73 Adventure Playground

Set up a playground for the children in each neighborhood. Not a highly finished playground, with asphalt and swings, but a place with raw materials of all kinds -- nets, boxes, barrels, trees, ropes, simple tools, frames, grass, and water -- where children can create and re-create playgrounds of their own.

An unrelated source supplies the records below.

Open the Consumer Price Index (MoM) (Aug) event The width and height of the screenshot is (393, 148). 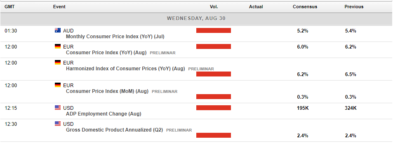tap(107, 91)

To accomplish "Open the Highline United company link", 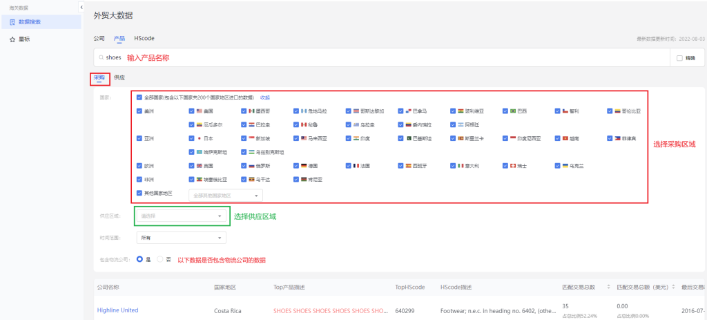I will coord(117,310).
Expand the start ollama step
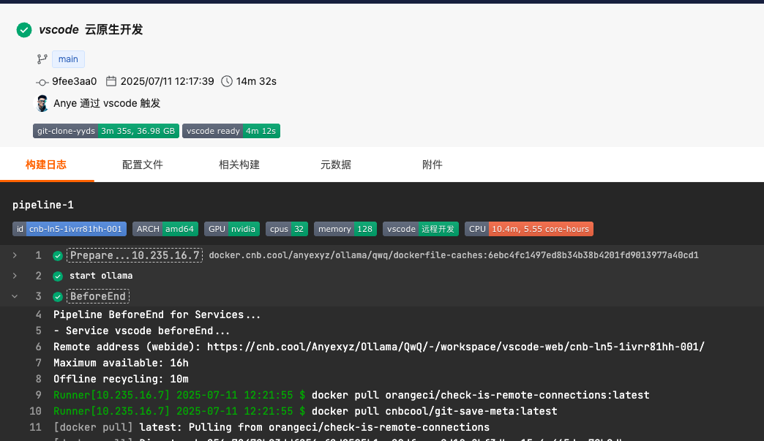The width and height of the screenshot is (764, 441). point(15,276)
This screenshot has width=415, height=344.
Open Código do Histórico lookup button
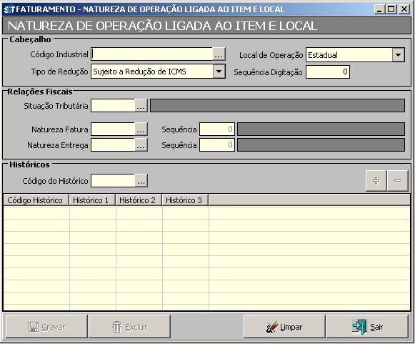(x=141, y=181)
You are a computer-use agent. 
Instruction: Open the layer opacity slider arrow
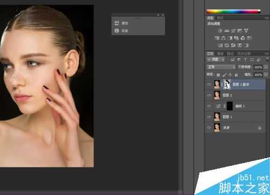pyautogui.click(x=266, y=67)
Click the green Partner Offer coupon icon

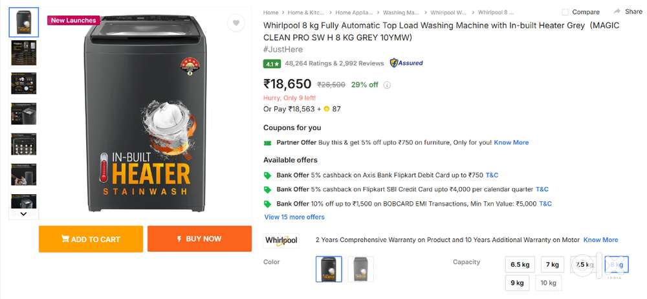pos(267,142)
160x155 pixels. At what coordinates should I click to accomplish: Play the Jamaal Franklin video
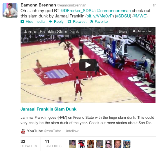pyautogui.click(x=88, y=65)
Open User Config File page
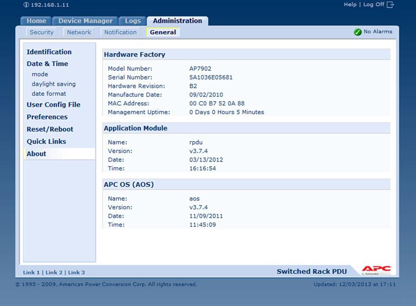416x306 pixels. [54, 105]
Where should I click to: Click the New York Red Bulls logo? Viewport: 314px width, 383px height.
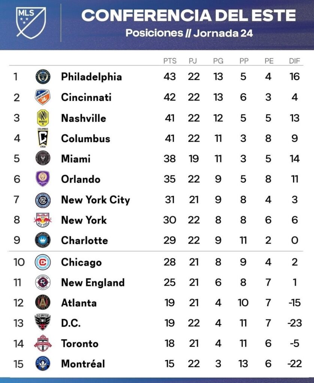pos(42,220)
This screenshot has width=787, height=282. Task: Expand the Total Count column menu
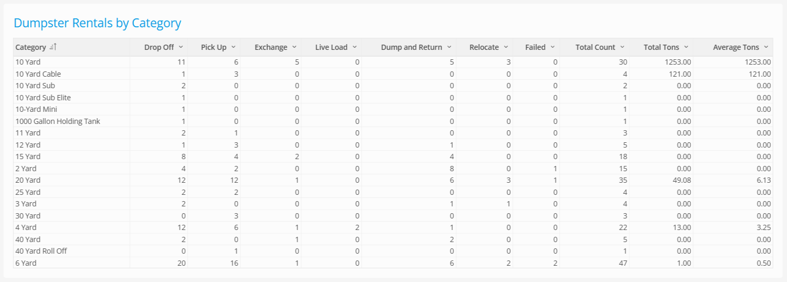click(622, 47)
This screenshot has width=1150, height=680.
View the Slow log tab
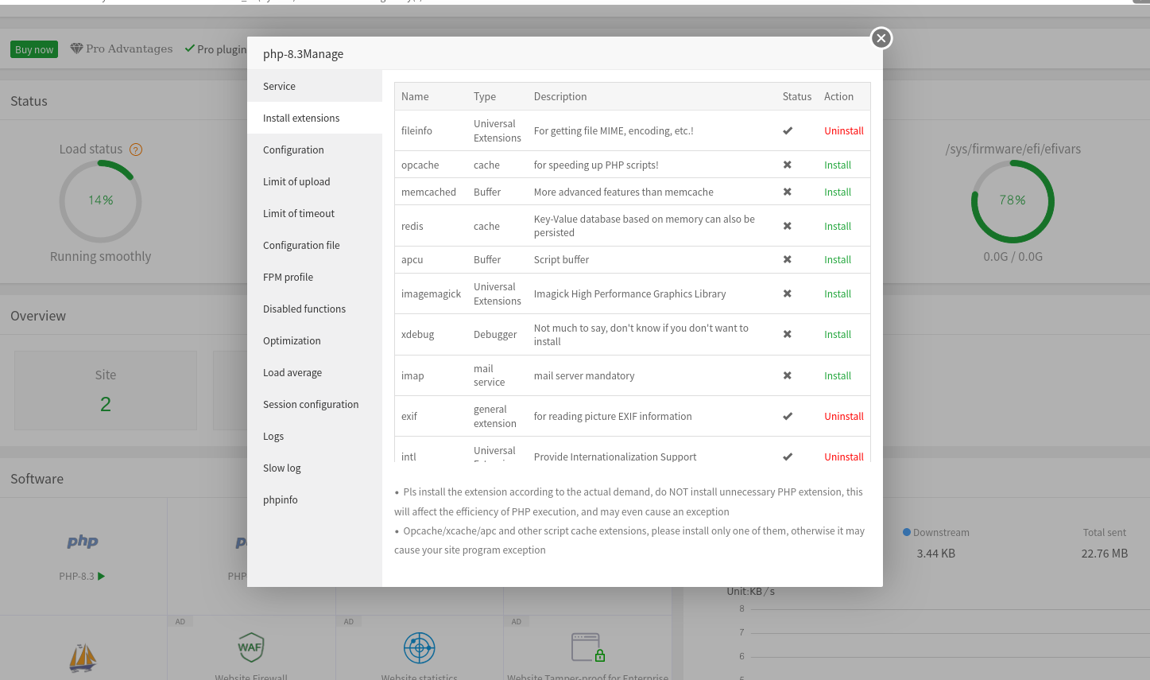pyautogui.click(x=282, y=468)
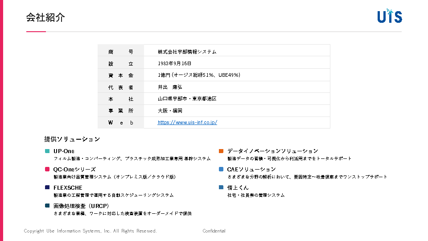Click the teal square beside UP-One
Image resolution: width=428 pixels, height=241 pixels.
pyautogui.click(x=47, y=151)
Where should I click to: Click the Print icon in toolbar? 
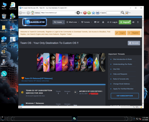[97, 13]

We do have lots of traditional parks, but many of them double as Adventure Playgrounds. Black Pond Woods and Leslie Science Center, The Bluffs, Fuller Park, parts of The Arb ... all contain the natural tools you need.

84 Teenage Society

Replace the "high school" with an institution which is actually a model of adult society, on which the students take on most of the responsibility for learning and social life, with clearly defined roles and forms of discipline. Provide adult guidance, both for the learning, and the social structure of the society, but keep them as far as feasibly, in the hands of the students.

Community High School in particular and the AAPS in general reaches for this goal. Students at CHS learn without school bells or hall monitors on an open campus in Downtown Ann Arbor, with the opportunity to develop their own classes in the community.

86 Children's Home

In every neighborhood, build a children's home -- a second home for children -- a large rambling house or workplace -- where children can stay for an hour or two a week...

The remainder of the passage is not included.